David Bongard, représentant de l’Organisation internationale de la Francophonie auprès de l’union européenne, précise la réalité de notre communauté linguistique : 300 millions de locuteurs répartis dans 88 États et 5 continents.

Des femmes et des hommes, des Belges et des étrangers, des écrivains et des philologues ? Très bien ! Mais qui sont-ils, sinon, ces académiciens ? Nadine Vanwelkenhuyzen, la directrice générale adjointe du Service général des lettres et du livre, répond en citant elle aussi Jules Destrée :

(…) les personnalités qui, par leurs travaux, leurs écrits, leurs discours, ont contribué de la façon la plus éminente à l’illustration de la langue française, soit en étudiant ses origines et son évolution, soit en publiant dans cette langue des ouvrages d’imagination ou de critique.

Des mots creux ? Non, si l’on entend Danielle Bajomée, membre philologue de l’ARLLFB :

(…) l’Académie belge n’admit pas, afin de faire sauter la camisole de l’hypocrisie mondaine, les candidatures, les académiciens étant recrutés par cooptation.

Cette spécificité structurelle favorise l’indépendance, l’intégrité. Et amène la qualité ou la représentativité. Il n’est qu’à lire les noms des actuels académiciens : Véronique Bergen et Luc Dellisse, Armel Job et Paul Emond, Jean-Philippe Toussaint et Amélie Nothomb, etc.

Ce qui ne veut pas dire qu’entrer à l’Académie consacre un immortel. Et Danielle Bajomée, humble et piquante, d’asséner une citation de George Sand :

En aucun temps la France (NDLR : ou la Belgique) n’a produit à la fois quarante génies de haut vol et, dans tous les temps, quelques-uns de ces esprits de premier ordre ont mieux aimé se tenir à l’écart et conserver une entière indépendance (…). 

Jean Claude Bologne, membre littéraire de l’institution, poursuit la veine salutaire du contrepoint et s’amuse d’un anniversaire décalé pour cause de Covid :

La peste soit donc des nombres ronds. Une académie de cent ans eût été un peu trop académique pour être célébrée. 
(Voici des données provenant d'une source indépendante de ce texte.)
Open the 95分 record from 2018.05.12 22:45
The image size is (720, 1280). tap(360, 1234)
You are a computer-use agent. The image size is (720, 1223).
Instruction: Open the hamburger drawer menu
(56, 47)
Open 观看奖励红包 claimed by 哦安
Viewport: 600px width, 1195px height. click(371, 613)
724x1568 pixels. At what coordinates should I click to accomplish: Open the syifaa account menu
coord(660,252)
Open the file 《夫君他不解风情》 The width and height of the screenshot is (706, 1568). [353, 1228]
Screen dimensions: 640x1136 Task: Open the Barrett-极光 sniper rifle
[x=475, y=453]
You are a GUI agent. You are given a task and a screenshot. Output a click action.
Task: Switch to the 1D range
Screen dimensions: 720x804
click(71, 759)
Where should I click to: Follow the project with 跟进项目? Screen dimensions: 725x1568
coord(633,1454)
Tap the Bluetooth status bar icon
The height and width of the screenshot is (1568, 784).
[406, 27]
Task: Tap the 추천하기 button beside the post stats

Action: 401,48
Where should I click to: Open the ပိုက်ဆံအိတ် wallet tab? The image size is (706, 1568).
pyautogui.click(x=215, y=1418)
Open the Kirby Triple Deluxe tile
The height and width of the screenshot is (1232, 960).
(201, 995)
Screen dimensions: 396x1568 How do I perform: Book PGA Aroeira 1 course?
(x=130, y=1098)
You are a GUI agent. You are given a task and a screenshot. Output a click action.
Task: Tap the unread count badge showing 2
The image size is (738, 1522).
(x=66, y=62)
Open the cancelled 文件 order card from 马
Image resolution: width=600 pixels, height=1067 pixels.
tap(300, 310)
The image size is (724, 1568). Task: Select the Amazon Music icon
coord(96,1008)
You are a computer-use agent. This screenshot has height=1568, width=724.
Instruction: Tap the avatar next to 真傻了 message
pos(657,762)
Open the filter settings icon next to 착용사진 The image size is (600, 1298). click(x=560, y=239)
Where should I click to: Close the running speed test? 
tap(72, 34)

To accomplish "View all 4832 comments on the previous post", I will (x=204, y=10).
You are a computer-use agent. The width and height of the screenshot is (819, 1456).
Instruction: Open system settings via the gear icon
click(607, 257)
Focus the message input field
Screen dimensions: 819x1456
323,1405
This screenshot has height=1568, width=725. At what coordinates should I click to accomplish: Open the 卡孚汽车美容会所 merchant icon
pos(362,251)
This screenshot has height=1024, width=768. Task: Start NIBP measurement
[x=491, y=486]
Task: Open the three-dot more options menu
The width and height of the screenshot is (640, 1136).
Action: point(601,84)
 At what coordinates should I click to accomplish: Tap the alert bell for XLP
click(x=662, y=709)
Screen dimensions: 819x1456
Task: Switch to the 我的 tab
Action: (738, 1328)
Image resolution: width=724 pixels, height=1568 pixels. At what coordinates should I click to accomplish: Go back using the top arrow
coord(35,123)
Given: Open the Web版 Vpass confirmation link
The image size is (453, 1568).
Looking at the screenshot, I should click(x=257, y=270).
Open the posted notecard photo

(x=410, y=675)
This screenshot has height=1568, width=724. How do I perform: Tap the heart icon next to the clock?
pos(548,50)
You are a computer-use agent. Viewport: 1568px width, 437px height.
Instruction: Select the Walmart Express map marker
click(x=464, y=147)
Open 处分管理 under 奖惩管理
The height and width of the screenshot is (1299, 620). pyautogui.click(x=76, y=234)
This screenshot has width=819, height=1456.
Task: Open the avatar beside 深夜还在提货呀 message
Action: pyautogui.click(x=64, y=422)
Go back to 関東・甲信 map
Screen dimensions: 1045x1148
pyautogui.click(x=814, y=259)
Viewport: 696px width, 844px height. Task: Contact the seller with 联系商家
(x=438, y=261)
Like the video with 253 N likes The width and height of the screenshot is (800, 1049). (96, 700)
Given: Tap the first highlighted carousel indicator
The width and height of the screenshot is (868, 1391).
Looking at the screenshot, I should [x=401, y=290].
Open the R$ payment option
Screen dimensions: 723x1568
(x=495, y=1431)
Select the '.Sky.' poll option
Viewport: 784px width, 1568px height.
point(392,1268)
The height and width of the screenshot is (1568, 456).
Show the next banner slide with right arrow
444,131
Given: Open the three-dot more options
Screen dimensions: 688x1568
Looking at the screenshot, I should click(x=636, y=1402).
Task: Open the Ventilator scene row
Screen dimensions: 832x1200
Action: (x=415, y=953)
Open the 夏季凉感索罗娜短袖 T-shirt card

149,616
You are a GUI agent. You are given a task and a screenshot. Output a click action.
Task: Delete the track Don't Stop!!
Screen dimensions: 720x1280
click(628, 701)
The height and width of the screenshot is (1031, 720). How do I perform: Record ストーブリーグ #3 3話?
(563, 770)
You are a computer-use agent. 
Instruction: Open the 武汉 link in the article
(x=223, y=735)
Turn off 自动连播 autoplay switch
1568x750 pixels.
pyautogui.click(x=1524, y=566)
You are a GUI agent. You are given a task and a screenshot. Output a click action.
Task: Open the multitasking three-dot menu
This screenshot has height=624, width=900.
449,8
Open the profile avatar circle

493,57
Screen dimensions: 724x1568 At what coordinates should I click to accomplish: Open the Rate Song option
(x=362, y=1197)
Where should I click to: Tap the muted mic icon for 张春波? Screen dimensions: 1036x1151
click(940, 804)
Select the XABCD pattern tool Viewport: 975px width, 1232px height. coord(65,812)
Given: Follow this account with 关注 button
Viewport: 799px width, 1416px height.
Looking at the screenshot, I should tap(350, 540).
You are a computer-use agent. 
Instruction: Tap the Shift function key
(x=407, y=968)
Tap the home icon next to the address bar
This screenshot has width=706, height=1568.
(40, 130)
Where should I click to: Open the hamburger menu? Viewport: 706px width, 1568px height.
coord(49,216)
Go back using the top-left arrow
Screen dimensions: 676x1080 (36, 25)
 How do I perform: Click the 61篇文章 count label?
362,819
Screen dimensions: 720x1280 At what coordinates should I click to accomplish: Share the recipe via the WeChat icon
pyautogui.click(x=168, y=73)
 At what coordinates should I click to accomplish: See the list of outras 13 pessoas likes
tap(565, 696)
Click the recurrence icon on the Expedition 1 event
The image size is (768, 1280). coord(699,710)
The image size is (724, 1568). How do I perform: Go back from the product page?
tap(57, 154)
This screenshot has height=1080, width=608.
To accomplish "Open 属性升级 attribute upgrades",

Pour terminer en beauté ? Le prince Laurent se fend d’une déclaration d’amour pour l’institution, les réflexions et préoccupations qui l’animent. Tout en insistant sur la nécessité d’une incarnation extra muros, d’une synergie avec les acteurs de l’éducation. Car la lecture, à l’heure des écrans, n’a jamais été aussi nécessaire, de l’obtention d’un emploi de qualité à la lutte contre la xénophobie. Mais l’engagement social de l’institution est à l’œuvre. Yves Namur ne rappelait-il pas la féminisation des noms de métiers et de fonctions, une volonté plus générale de se frotter aux « sujets qui préoccupent », quitte à s’opposer à « l’avis de nos gouvernants » ?

Le final princier est lumineux ! La langue est la porte d’entrée du monde !

Ajoutons une émotion en guise de post-scriptum. Plusieurs membres de l’ARLLFB ont évoqué le regretté Jacques De Decker. Ce dernier, qui a si bien représenté une vieille dame alerte et généreuse, avait démissionné de son poste de Secrétaire perpétuel à la fin 2019 pour se consacrer à la préparation de la commémoration, sensible à une convergence, un signe : il allait lui-même atteindre les septante-cinq ans. Un vilain virus, un certain 12 avril 2020, en décida autrement.